Work instructions:
Below are some records; output exactly the lines from the line with "You are a computer-use agent. 768x512 pixels." to the line with "Task: Click the blank", both ends kept, and nothing more.

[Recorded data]
*** Begin section ***
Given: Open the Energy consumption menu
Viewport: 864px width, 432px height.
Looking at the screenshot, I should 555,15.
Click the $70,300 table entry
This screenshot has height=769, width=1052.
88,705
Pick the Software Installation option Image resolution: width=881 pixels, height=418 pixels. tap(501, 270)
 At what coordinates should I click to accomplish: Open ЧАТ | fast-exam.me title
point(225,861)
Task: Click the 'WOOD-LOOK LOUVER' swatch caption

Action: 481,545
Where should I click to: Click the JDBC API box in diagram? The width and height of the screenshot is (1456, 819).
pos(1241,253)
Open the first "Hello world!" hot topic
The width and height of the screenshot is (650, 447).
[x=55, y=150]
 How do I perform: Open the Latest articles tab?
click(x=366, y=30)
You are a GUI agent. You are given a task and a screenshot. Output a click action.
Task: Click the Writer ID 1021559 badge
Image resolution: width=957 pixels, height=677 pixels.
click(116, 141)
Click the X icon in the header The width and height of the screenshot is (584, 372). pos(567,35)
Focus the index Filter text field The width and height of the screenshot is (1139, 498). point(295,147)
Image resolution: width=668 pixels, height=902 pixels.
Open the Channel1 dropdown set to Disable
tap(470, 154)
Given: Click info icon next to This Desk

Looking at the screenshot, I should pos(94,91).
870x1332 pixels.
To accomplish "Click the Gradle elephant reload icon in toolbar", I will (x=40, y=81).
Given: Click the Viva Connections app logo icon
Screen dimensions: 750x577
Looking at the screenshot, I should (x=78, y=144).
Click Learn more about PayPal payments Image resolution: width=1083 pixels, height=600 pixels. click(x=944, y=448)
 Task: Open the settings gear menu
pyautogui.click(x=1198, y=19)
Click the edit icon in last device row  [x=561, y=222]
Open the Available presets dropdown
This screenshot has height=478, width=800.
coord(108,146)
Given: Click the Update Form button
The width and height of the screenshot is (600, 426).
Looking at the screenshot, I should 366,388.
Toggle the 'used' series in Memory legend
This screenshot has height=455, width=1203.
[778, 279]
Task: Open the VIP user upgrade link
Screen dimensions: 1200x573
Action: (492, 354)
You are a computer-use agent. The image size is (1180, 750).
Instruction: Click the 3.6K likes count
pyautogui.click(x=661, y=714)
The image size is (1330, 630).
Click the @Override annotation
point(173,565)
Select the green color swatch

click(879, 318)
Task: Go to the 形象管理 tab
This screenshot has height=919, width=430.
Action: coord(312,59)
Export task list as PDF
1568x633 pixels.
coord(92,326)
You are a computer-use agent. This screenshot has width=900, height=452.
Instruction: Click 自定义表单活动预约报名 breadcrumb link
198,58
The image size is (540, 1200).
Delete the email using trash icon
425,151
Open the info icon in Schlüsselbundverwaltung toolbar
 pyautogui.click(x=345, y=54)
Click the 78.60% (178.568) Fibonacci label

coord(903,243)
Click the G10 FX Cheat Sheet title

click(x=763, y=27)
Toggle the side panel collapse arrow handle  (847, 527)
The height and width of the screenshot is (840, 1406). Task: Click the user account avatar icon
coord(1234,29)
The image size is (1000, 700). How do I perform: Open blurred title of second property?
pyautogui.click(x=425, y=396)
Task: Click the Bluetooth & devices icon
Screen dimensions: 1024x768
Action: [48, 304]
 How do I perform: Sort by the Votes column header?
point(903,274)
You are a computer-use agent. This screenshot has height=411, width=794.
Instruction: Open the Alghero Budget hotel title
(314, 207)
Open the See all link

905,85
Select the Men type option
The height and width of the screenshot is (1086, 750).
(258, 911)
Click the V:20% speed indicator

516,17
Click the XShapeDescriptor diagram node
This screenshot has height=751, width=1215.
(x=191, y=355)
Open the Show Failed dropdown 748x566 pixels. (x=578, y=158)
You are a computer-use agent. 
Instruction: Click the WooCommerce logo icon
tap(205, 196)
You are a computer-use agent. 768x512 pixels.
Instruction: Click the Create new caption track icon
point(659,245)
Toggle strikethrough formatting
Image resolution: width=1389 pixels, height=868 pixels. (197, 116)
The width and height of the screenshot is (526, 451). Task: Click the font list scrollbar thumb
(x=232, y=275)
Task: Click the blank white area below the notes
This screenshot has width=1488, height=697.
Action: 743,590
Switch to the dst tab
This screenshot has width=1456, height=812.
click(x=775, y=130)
*** End section ***
Written answer:
You are a computer-use agent. 768x512 pixels.
Instruction: Click the Create new caption track icon
point(659,245)
Toggle strikethrough formatting
Image resolution: width=1389 pixels, height=868 pixels. (197, 116)
The width and height of the screenshot is (526, 451). Task: Click the font list scrollbar thumb
(x=232, y=275)
Task: Click the blank white area below the notes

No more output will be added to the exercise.